Elpis

Thesis

My thesis can be found here.

Motivation

While internet services are designed and deployed with an assumption of perimeter less security at the application layer, most production distributed systems today are designed assuming a classical Crash Fault Tolerant (CFT) model. In realistic deployment scenarios, keeping track of all bridged networks such as smartphones, network printers, etc. is almost impossible. Hence, designing distributed systems without considering the possibility of an active adversary makes the system vulnerable from its core. While there exists extensive research on Byzantine Fault Tolerant (BFT) systems, overheads associated with such solutions preclude widespread adoption.

Problems

Cross Fault Tolerance (XFT) by Liu et al. addresses this problem by providing stronger consistency and availability guarantees than both the CFT and BFT under the assumption that a majority of replicas are correct and can communicate with each other synchronously.

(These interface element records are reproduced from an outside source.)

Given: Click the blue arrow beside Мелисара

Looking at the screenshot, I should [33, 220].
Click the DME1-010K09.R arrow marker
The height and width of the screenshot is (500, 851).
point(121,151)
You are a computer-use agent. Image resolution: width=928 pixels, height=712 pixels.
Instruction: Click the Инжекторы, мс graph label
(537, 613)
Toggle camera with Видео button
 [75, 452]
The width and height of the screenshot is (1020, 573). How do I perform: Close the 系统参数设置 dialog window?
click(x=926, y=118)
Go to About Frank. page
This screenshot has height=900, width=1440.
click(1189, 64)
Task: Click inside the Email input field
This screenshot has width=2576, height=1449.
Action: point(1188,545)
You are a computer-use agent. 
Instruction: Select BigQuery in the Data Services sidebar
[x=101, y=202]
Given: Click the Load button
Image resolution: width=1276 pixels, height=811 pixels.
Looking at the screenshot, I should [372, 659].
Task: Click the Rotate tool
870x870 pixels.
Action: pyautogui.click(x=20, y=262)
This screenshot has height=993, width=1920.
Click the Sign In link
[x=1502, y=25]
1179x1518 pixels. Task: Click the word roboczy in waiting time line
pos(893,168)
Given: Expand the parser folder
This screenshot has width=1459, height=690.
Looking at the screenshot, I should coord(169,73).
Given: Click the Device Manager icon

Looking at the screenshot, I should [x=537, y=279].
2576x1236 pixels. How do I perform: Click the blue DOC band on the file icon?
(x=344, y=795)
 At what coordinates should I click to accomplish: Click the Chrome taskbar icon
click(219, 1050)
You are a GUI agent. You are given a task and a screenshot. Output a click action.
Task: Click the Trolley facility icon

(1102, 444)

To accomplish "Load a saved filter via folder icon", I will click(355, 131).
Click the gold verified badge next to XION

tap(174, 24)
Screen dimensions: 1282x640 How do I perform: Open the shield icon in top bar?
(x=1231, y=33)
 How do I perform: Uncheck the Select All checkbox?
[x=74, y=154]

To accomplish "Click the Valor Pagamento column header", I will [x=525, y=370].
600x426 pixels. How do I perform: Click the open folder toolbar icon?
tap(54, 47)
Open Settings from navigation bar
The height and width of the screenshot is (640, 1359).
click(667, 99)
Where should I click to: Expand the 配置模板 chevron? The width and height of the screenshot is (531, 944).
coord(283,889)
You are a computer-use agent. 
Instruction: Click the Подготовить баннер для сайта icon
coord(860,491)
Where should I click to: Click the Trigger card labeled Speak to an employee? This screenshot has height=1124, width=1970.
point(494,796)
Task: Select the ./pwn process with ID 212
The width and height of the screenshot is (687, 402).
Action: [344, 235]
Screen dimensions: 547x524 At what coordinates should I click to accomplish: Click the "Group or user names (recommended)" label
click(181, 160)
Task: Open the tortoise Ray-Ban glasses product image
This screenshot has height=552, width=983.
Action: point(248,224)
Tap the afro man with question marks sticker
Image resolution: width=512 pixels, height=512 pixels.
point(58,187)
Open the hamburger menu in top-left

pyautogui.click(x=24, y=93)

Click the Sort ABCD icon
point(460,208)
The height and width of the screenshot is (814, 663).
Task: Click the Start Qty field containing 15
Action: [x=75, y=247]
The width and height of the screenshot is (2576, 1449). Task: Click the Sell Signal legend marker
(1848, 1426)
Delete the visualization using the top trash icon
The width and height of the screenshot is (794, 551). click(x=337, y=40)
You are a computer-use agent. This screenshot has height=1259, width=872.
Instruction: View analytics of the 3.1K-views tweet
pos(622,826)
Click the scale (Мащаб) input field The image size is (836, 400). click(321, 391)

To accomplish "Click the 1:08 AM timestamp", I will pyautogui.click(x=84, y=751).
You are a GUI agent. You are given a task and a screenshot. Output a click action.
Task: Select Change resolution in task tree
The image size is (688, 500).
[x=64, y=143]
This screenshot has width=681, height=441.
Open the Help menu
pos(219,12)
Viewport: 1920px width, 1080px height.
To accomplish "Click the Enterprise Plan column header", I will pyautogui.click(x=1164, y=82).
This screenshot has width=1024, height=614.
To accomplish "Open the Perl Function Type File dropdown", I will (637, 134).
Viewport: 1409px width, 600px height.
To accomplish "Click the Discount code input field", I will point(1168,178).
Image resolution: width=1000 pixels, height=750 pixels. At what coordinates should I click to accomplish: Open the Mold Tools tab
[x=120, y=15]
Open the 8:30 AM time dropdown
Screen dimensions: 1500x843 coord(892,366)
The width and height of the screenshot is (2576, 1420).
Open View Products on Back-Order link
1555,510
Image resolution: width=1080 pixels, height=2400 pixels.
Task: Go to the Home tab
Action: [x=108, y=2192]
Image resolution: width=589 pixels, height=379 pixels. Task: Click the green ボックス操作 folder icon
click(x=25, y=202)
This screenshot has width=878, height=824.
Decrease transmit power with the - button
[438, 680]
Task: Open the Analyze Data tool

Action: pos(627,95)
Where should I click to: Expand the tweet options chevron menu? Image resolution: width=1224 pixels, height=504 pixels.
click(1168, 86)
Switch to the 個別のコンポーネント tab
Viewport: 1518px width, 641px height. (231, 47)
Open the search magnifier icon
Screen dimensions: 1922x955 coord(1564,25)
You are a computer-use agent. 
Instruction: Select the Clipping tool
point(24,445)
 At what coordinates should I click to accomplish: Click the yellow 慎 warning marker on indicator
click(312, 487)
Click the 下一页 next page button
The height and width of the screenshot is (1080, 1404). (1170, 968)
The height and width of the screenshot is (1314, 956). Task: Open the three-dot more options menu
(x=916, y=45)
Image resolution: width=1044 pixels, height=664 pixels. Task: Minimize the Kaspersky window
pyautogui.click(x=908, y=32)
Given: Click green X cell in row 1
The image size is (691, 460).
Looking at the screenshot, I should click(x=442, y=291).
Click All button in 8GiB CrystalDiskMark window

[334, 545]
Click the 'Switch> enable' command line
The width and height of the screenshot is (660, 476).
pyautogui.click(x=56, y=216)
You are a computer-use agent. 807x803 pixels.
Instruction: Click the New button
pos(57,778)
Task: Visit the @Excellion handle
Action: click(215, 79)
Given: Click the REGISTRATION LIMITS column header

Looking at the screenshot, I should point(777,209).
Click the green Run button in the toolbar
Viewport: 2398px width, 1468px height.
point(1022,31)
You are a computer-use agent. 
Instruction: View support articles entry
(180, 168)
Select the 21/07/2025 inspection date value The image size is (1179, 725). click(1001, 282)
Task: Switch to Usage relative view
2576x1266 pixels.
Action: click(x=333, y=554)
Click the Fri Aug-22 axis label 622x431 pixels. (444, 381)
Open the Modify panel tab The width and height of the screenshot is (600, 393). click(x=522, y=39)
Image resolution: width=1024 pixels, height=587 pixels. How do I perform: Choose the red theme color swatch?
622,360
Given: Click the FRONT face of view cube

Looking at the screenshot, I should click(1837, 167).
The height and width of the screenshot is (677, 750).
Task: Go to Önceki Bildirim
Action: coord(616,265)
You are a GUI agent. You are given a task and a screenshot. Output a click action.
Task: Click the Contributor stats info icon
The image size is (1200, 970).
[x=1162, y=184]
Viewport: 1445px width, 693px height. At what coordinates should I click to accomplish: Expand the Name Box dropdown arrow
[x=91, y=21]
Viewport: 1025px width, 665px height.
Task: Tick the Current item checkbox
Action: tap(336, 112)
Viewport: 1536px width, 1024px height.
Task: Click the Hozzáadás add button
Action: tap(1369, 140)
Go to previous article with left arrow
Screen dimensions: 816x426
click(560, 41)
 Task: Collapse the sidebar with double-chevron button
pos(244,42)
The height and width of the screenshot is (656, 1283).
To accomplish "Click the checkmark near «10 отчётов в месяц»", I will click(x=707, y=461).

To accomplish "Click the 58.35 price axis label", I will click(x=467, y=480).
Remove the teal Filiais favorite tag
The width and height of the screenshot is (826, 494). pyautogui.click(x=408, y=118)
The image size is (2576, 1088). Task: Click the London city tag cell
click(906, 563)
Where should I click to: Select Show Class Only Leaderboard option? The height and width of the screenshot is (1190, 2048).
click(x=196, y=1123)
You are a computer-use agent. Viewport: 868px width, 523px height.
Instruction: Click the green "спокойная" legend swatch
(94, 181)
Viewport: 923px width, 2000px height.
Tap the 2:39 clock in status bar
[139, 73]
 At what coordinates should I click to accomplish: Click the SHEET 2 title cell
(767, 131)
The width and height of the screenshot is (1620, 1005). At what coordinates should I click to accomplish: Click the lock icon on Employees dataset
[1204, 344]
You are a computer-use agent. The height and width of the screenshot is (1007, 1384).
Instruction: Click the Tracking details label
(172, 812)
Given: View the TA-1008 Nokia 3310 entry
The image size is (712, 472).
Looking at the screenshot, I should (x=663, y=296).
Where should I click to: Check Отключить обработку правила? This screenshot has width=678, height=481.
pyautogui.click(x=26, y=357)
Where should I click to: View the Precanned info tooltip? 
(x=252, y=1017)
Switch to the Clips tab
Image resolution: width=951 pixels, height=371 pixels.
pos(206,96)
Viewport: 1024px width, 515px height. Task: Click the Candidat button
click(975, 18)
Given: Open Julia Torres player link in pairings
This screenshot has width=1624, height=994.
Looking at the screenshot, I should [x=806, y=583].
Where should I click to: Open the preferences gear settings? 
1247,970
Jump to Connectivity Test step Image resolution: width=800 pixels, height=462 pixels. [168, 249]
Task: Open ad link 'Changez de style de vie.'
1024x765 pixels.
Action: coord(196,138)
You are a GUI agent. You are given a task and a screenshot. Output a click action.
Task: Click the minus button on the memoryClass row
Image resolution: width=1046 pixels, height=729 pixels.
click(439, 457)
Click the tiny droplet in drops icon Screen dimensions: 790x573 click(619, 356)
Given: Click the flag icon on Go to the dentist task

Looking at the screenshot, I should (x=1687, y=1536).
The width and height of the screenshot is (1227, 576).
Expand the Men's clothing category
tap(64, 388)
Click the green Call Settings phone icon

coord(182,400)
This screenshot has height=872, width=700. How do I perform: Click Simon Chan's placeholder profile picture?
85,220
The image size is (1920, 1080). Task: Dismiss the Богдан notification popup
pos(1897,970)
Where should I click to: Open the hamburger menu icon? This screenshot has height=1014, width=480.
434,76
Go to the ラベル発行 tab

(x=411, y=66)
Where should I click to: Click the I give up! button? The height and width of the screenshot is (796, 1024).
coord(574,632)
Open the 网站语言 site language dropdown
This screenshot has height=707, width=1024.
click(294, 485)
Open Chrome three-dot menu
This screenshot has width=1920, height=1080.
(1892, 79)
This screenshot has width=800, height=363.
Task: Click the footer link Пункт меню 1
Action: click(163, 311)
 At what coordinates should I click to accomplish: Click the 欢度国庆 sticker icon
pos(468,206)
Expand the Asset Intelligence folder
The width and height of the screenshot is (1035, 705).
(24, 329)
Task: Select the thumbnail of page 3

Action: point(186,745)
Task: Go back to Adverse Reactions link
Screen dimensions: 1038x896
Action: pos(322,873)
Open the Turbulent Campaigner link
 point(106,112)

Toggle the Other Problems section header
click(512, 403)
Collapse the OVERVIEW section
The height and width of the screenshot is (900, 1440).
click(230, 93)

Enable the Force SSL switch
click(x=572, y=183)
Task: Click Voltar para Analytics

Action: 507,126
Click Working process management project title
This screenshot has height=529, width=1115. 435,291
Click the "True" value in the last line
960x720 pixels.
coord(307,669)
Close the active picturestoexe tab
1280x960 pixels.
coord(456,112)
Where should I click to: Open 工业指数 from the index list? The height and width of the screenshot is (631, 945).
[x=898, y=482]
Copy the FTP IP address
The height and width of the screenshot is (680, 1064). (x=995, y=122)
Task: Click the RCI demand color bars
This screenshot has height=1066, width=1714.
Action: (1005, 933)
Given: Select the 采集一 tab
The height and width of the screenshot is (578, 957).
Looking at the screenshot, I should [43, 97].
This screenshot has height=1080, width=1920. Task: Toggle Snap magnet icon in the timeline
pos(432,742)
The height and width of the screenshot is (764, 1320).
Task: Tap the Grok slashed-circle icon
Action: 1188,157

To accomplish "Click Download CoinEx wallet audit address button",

XPaxos designed by Liu et al. assuming the XFT model achieves similar throughput and latency as Paxos. However, it brings two challenges. One it fails to provide comparable performance as the number of faults are higher than one. Secondly, since it is reliant on a single leader for ordering commands, it suffers from similar bottlenecks as Multi-Paxos, the widely adopted and deployed version of Paxos. Designing a multi-leader consensus algorithm like M2Paxos can solve the second problem. However, M2Paxos does not guarantee liveness under contention, and the Byzantine nodes in the system can further exacerbate this problem by increasing the conflicting commands.

Solution

To solve the problem of liveness in M2Paxos, I designed a leader-election algorithm which provides liveness while providing weak-consistency for object ownership. The weak consistency assumption implies that even though all nodes don’t agree on a single leader for objects accessed by conflicting commands at all times, they can have these commands decided by forwarding their request to a node that they have elected as the leader. Ultimately, if there are no new conflicting commands proposed all nodes agree on a unique leader. The ownership acquisition for commands don’t conflict can still execute in parallel. To make this Byzantine Fault-Tolerant I plan to use Verifiable Random Functions where nodes generate random tags which can be verified by other nodes. This algorithm can be leveraged to design a multi-leader Byzantine Fault Tolerant consensus algorithm which provides higher performance than XPaxos and which does not incur extra deployment costs.